Java value layout constants
Maurizio Cimadamore
maurizio.cimadamore at oracle.com
Tue Nov 30 13:05:36 UTC 2021
Hi all,
there has been a twist in this story. When looking at the PR [1], Paul
and I were reminded of a failure mode which occurred last year [2],
where accessing double elements copied into a segment backed by a byte[]
could sometimes fail (e.g. on x86 platform) because of misaligned access.
The moral of the story (more details below) is that enforcing alignment
on heap segments is hit-and-miss in the current implementation, and can
reveal sharp edges (e.g. some operation might reveal alignment decisions
which might be JVM implementation dependent).
Because of this, I'd like to revise our plan, and leave Java layout
constants as they are now (e.g. unaligned) in Java 18, while we fix
handling of alignment and heap segments under the hood. Given the
timeframe, this seems the most sensible choice.
If you are interested in more details, please continue reading below.
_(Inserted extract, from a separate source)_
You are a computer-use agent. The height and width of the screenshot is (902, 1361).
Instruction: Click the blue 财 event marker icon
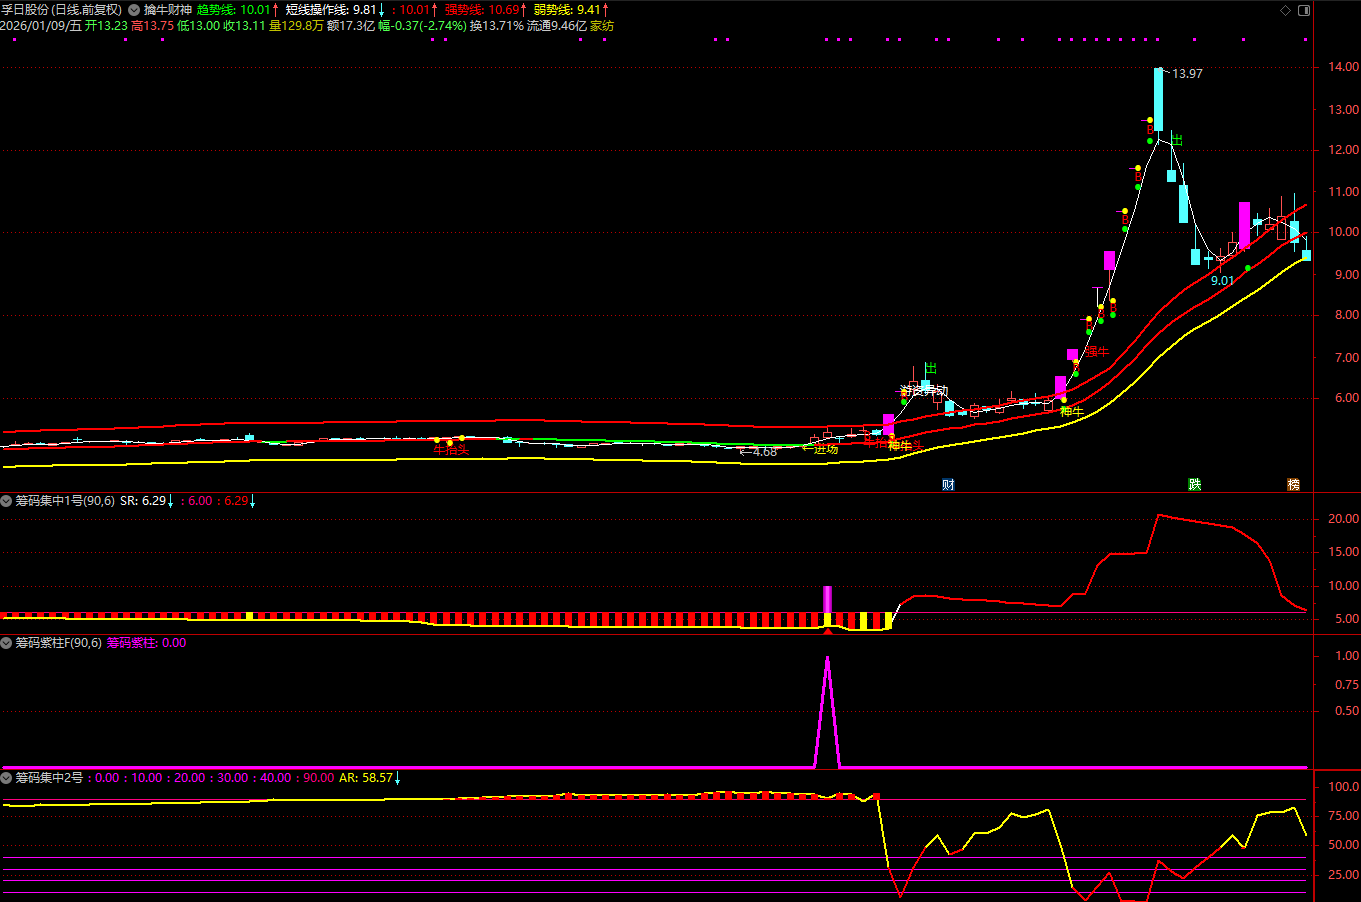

The issue in [2] revealed that, while on x64 platform we can rely on the
first element of an array T[], for any T to be 64-bit aligned, that is
not the case in x86. The issue has to do with how array object headers
are laid out. The layout of a Java array is typically defined as follows
(see [3])
1. 4-byte mark
2. 4/8-byte class pointer
3. 4-byte length
4. optional padding
5. elements
Now, in x64 platforms, the class pointer in (2) is typically 64-bits.
This means that the header part of an array is 16 bytes in total, which
in turn means that the first element of the array is always 8-byte
aligned (because all heap objects are at least 8-byte aligned,
regardless of platform, see [4]).
What about x86? Well, in x86 the class pointer is only 4 bytes, which
means the header is 12 bytes. This gives a 32-bit VM more options: if
the array is a int[], a VM might just store that element at offset 12,
as that offset is 4-byte aligned. But if the array is a long[], the VM
needs to insert some padding, so that the first element of the array
will be at least 8-byte aligned (otherwise atomic operation will fail).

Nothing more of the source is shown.